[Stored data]
——————————

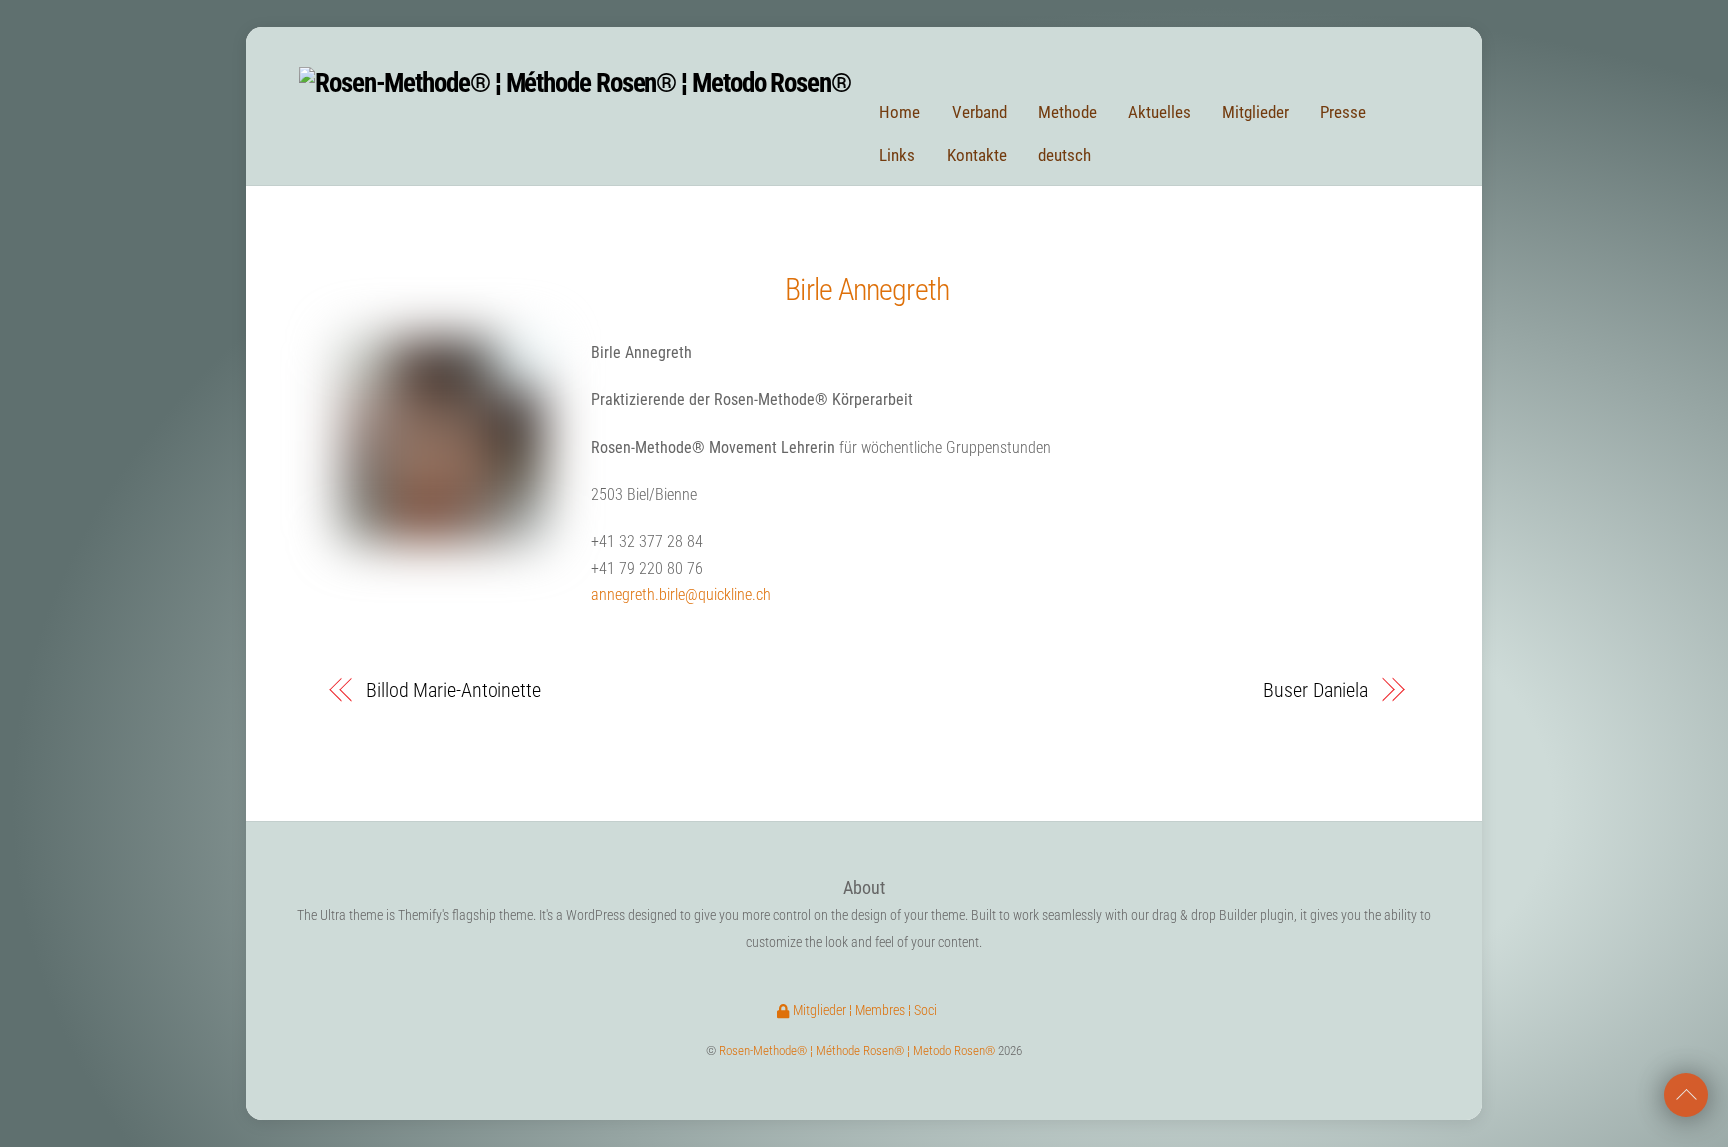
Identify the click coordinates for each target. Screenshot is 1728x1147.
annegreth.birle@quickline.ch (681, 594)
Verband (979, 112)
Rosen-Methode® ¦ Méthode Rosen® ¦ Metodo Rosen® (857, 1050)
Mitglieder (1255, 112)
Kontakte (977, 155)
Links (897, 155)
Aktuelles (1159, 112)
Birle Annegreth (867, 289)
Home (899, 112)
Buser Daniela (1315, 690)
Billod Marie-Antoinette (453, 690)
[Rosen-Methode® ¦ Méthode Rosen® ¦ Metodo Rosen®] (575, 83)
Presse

——————————

* [TASK DIRECTIONS] Each line above should be written out again unchanged; no images are to be carried over.

* [RESPONSE TO THIS TASK]
Identify the click coordinates for each target. Screenshot is 1728x1147.
annegreth.birle@quickline.ch (681, 594)
Verband (979, 112)
Rosen-Methode® ¦ Méthode Rosen® ¦ Metodo Rosen® (857, 1050)
Mitglieder (1255, 112)
Kontakte (977, 155)
Links (897, 155)
Aktuelles (1159, 112)
Birle Annegreth (867, 289)
Home (899, 112)
Buser Daniela (1315, 690)
Billod Marie-Antoinette (453, 690)
[Rosen-Methode® ¦ Méthode Rosen® ¦ Metodo Rosen®] (575, 83)
Presse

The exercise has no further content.